ЧТО НУЖНО СДЕЛАТЬ: В какие дни проходят три вечера перформансов серии Cabaret Kultura, согласно тексту об интервью с Терезой Мавикой?

ИСХОДНЫЙ ТЕКСТ:
——————————

«Наш проект — это та Россия, про которую Запад забыл»

Тереза Иароччи Мавика о планах фонда V-A-C и будущем русского искусства

Директор фонда V-A-C Тереза Иароччи Мавика привыкла жить между Москвой, Венецией, Лондоном, Парижем и Амстердамом и успевать заниматься сразу несколькими глобальными проектами фонда. О них, а также о молодом русском искусстве, сотрудничестве с Ренцо Пьяно и щедрости с Терезой Мавикой поговорила ЕКАТЕРИНА КИБОВСКАЯ.

Тереза Иароччи Мавика

Фото: Архив пресс-службы

В Лондоне открылась международная перформативная программа V-A-C Live — плод коллективных усилий фонда V-A-C и галереи Whitechapel. Серия мероприятий под общим названием Cabaret Kultura включает в себя три вечера перформансов — 15, 16 и 17 сентября. В них участвуют молодые российские художники (Евгений Антуфьев, Александра Галкина, Сергей Сапожников, Саша Пирогова, Алевтина Кахидзе, музыкант Александр Селиванов и танцовщик Александр Кислов), международный тяжеловес-визионер Уильям Кентридж, а также авангардный театр «Ахе» из Санкт-Петербурга. Сильнейший состав участников делает эту экспериментальную программу исключительной — и в этом немало заслуг фонда V-A-C и его директора Терезы Иароччи Мавики. По просьбе “Ъ-Lifestyle” комиссар биеннале молодого искусства Екатерина Кибовская встретилась с Терезой Мавикой.

——————————

ФРАГМЕНТ ДАННЫХ:
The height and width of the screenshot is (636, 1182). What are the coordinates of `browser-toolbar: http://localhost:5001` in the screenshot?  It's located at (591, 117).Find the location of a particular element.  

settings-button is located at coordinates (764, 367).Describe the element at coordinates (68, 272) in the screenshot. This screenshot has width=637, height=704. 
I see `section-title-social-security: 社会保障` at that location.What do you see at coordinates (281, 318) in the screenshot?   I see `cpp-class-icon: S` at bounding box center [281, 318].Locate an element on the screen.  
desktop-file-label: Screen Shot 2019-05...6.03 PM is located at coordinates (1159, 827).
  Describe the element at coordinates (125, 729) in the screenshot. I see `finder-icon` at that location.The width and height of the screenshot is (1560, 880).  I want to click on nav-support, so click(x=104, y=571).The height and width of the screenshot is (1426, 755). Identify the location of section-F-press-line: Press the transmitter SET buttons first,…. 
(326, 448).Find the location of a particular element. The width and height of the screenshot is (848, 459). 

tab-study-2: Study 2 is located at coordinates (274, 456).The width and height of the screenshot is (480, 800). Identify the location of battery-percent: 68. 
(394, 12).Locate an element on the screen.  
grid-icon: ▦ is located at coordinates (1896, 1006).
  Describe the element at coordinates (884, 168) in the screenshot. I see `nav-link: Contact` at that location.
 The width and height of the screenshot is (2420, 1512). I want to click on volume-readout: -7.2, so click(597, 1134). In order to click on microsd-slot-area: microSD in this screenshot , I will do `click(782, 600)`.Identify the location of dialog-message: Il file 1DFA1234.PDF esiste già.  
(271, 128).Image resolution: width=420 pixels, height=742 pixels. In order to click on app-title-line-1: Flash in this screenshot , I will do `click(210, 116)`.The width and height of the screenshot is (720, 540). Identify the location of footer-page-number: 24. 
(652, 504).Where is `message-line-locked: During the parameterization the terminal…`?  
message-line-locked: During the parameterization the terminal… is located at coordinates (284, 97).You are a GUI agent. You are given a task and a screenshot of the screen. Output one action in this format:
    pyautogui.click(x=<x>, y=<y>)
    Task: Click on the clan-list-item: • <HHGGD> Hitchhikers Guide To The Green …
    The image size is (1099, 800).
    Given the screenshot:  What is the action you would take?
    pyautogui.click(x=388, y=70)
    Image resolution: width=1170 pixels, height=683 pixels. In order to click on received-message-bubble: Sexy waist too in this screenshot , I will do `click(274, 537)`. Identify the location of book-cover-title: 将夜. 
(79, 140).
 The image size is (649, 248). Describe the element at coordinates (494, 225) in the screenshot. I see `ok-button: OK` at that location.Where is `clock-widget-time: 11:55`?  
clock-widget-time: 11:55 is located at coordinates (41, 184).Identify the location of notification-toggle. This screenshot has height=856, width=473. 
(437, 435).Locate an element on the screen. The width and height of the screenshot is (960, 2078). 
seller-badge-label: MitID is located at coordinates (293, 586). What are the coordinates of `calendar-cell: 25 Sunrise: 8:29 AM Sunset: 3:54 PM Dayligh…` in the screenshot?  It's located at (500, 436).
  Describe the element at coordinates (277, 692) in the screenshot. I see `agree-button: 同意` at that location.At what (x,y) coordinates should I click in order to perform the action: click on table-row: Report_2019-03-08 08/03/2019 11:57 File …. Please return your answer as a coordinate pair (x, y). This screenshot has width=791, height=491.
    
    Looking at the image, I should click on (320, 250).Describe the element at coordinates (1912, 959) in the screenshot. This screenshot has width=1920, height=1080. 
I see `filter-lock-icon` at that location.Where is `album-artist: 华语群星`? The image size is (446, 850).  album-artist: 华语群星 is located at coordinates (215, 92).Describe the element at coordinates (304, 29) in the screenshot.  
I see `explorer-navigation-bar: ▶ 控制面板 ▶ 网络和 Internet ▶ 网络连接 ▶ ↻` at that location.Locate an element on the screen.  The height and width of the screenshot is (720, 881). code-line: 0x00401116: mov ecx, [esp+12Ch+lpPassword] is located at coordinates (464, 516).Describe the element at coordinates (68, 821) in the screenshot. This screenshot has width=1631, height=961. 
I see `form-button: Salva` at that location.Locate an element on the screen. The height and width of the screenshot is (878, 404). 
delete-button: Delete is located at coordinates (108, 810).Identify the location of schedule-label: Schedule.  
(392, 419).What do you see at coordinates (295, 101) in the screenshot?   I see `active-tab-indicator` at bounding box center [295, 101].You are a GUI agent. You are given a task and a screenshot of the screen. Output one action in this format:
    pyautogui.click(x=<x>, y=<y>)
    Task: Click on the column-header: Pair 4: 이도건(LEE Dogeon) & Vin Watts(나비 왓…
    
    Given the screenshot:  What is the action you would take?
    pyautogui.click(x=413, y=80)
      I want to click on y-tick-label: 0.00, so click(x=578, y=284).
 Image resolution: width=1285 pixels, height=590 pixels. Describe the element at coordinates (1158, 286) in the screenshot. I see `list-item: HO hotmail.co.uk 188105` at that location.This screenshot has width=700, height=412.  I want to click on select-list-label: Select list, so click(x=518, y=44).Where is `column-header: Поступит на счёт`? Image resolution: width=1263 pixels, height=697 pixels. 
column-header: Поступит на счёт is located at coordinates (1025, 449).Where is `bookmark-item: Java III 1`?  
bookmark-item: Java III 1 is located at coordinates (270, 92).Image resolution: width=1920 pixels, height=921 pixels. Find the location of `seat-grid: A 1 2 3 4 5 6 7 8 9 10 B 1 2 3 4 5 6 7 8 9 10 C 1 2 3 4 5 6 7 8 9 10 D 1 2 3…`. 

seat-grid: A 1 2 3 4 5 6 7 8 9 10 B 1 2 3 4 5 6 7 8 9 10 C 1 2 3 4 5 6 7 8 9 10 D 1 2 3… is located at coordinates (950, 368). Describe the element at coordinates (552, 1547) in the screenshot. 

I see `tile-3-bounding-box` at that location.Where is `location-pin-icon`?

——————————

РЕШЕНИЕ ЗАДАЧИ: 15, 16 и 17 сентября.